## Extracted material:

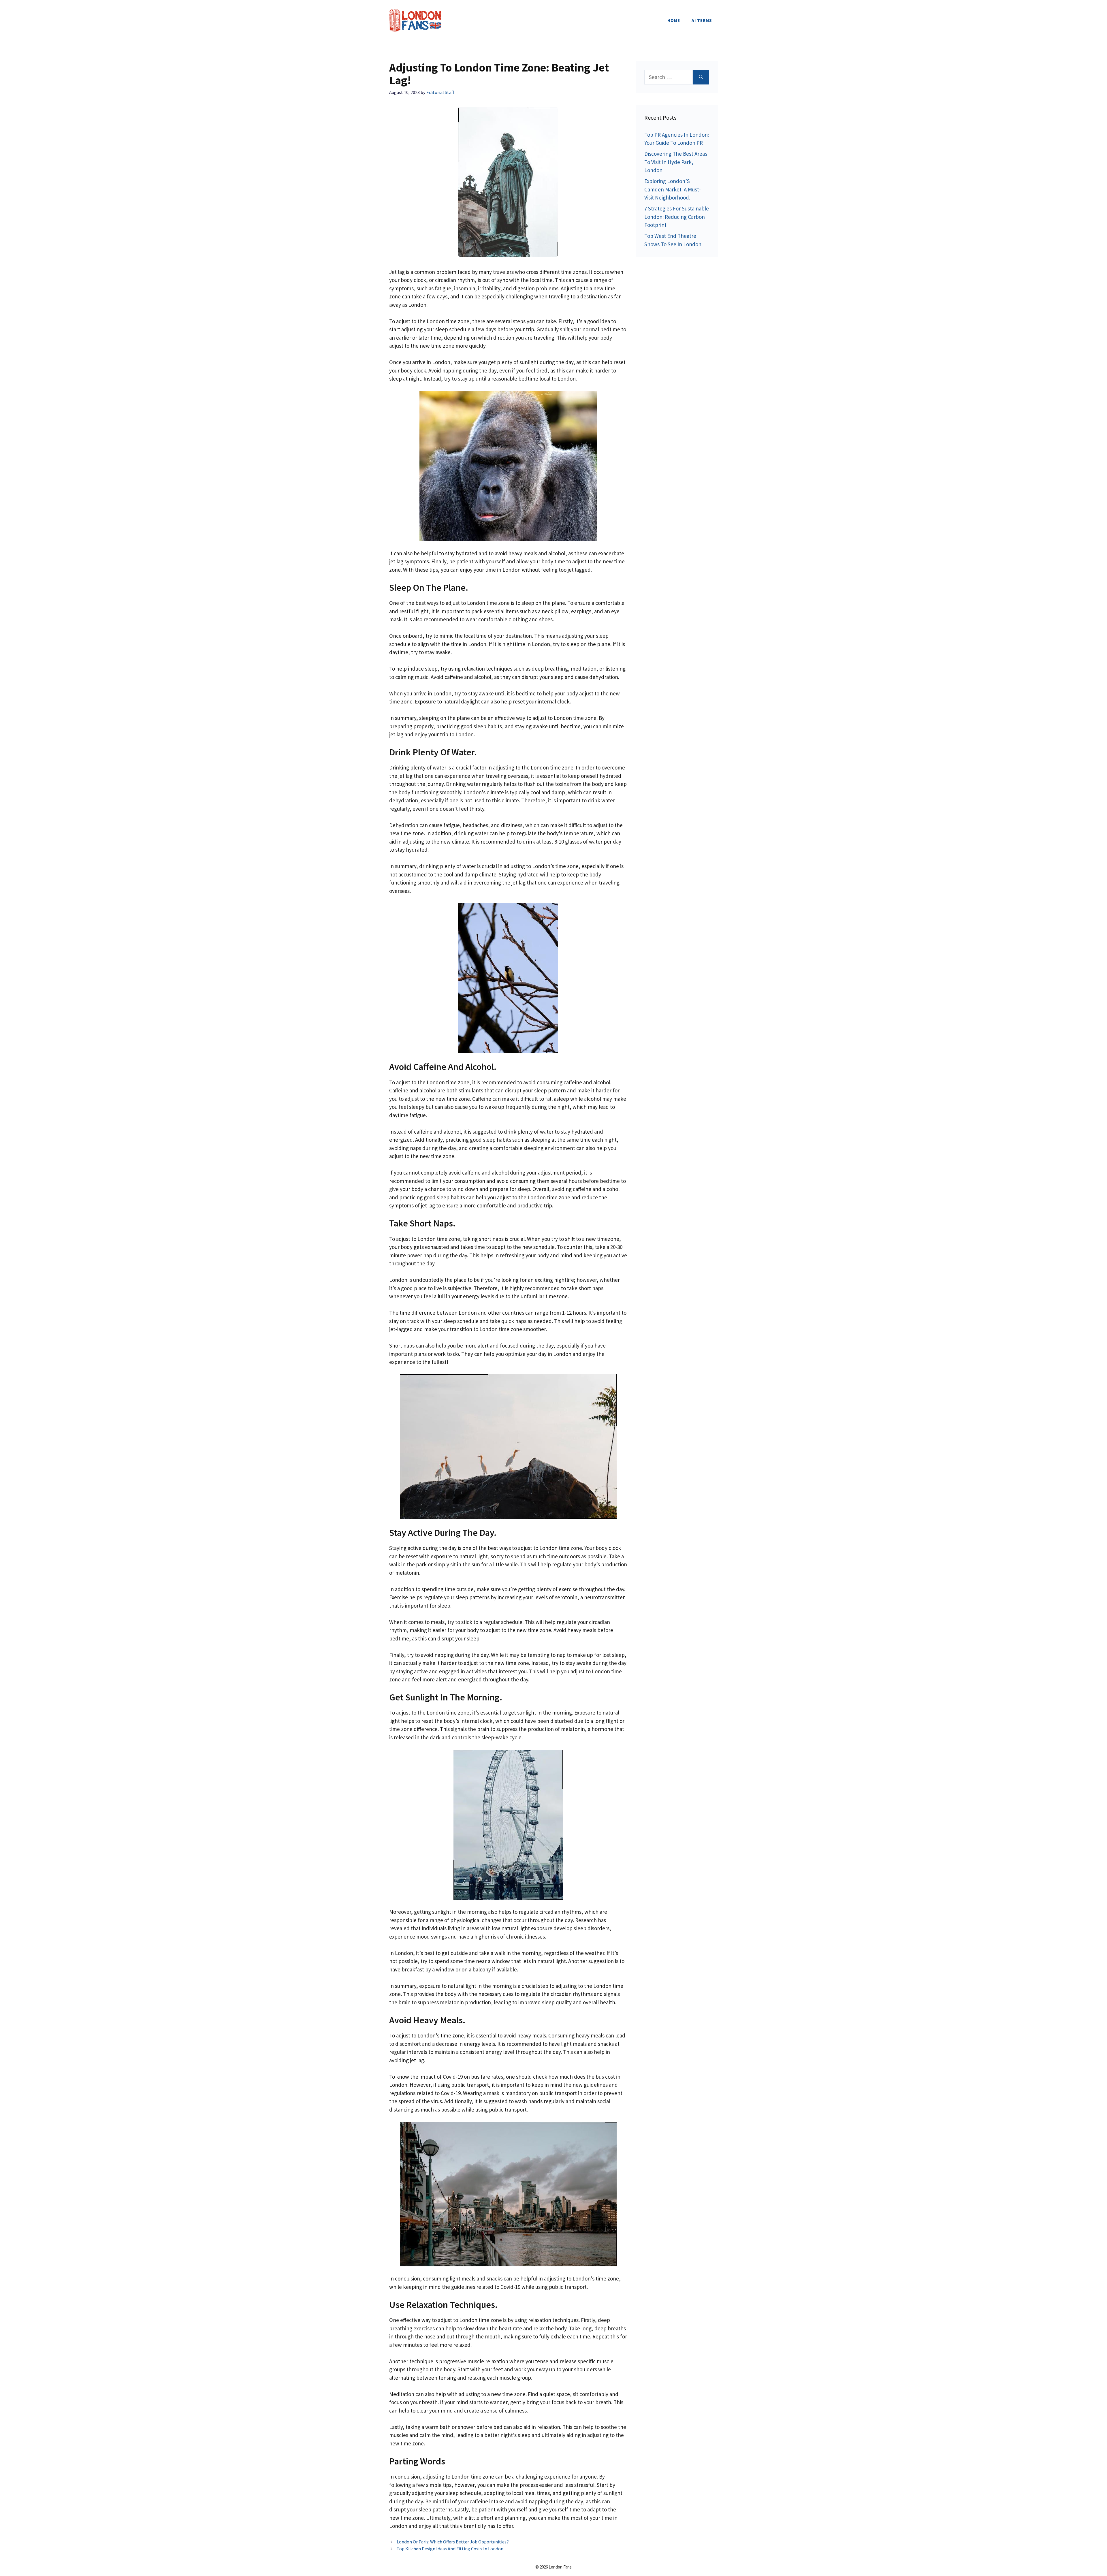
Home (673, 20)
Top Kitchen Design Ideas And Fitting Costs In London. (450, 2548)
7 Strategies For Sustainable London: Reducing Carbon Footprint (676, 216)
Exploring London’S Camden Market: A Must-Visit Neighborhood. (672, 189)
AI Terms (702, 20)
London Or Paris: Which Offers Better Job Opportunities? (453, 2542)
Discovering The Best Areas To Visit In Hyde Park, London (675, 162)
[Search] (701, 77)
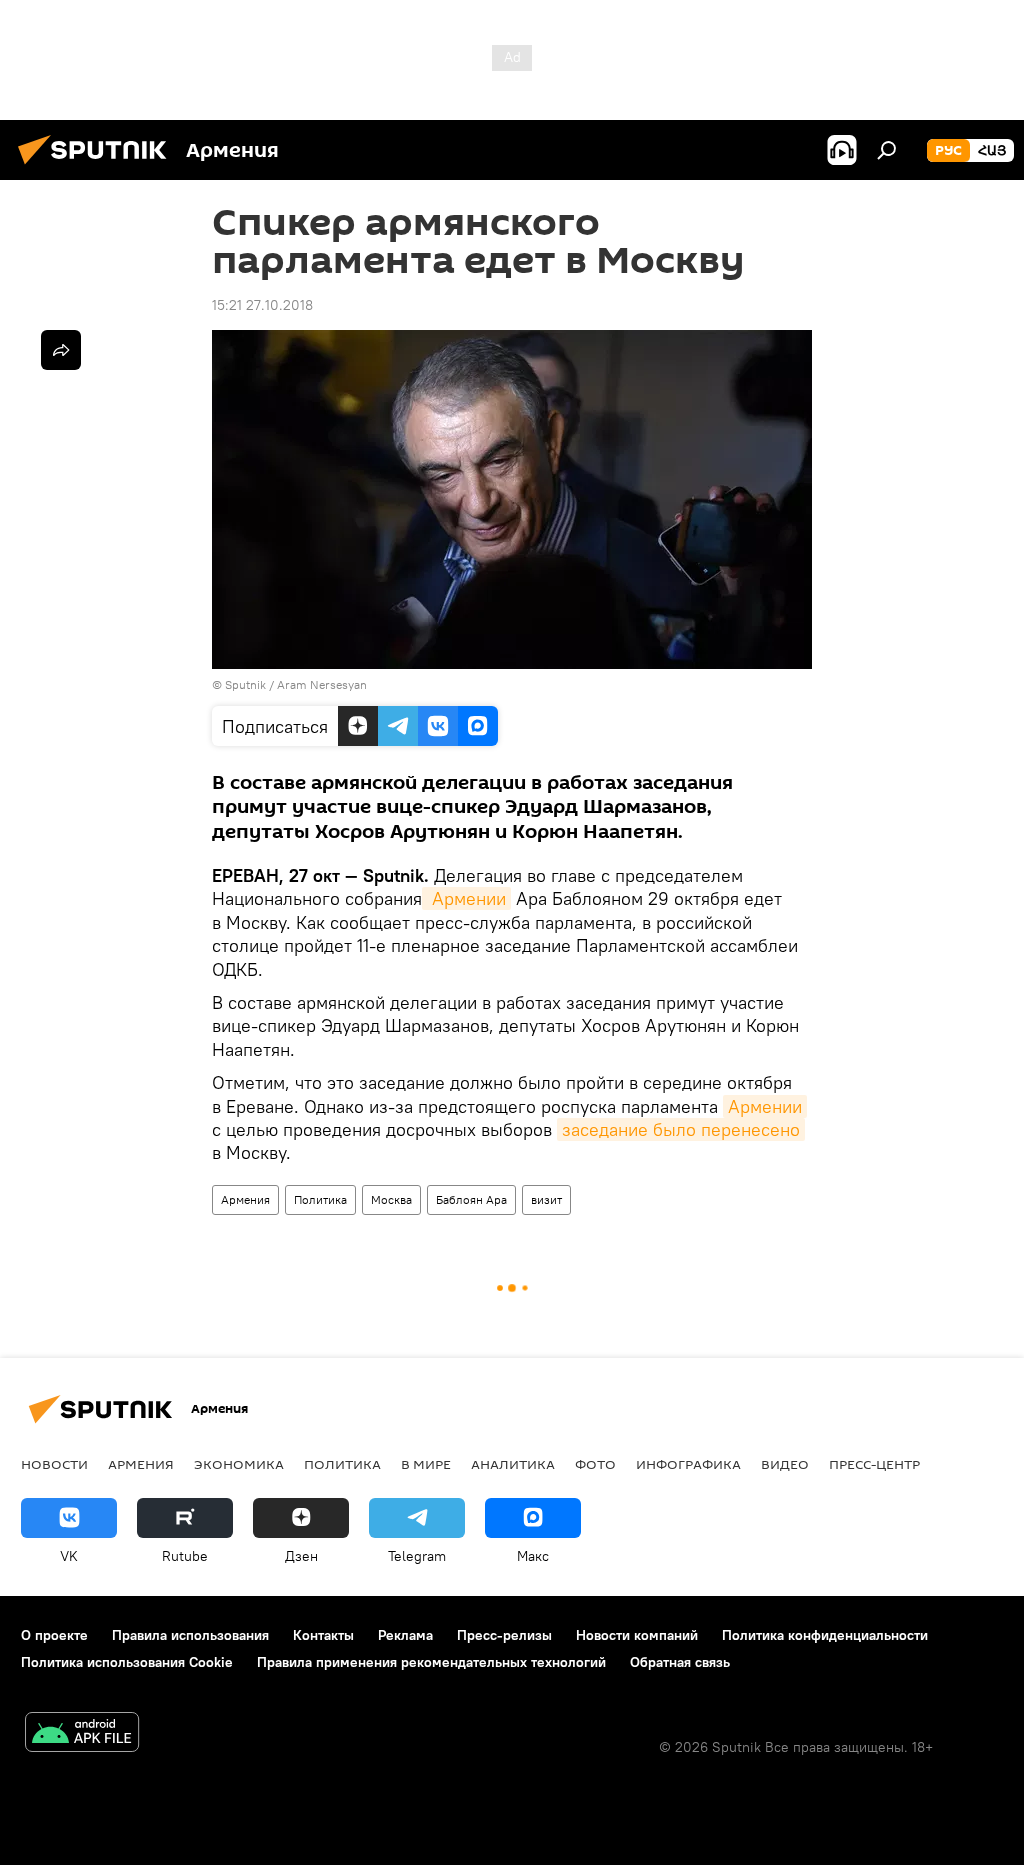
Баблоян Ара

## Task prompt:
All that is required is an exact reproduction of the lines from the one containing "7 Strategies For" to the final line of the listing above, pictures omitted.

## Exercise response:
7 Strategies For Sustainable London: Reducing Carbon Footprint (676, 216)
Exploring London’S Camden Market: A Must-Visit Neighborhood. (672, 189)
AI Terms (702, 20)
London Or Paris: Which Offers Better Job Opportunities? (453, 2542)
Discovering The Best Areas To Visit In Hyde Park, London (675, 162)
[Search] (701, 77)
Баблоян Ара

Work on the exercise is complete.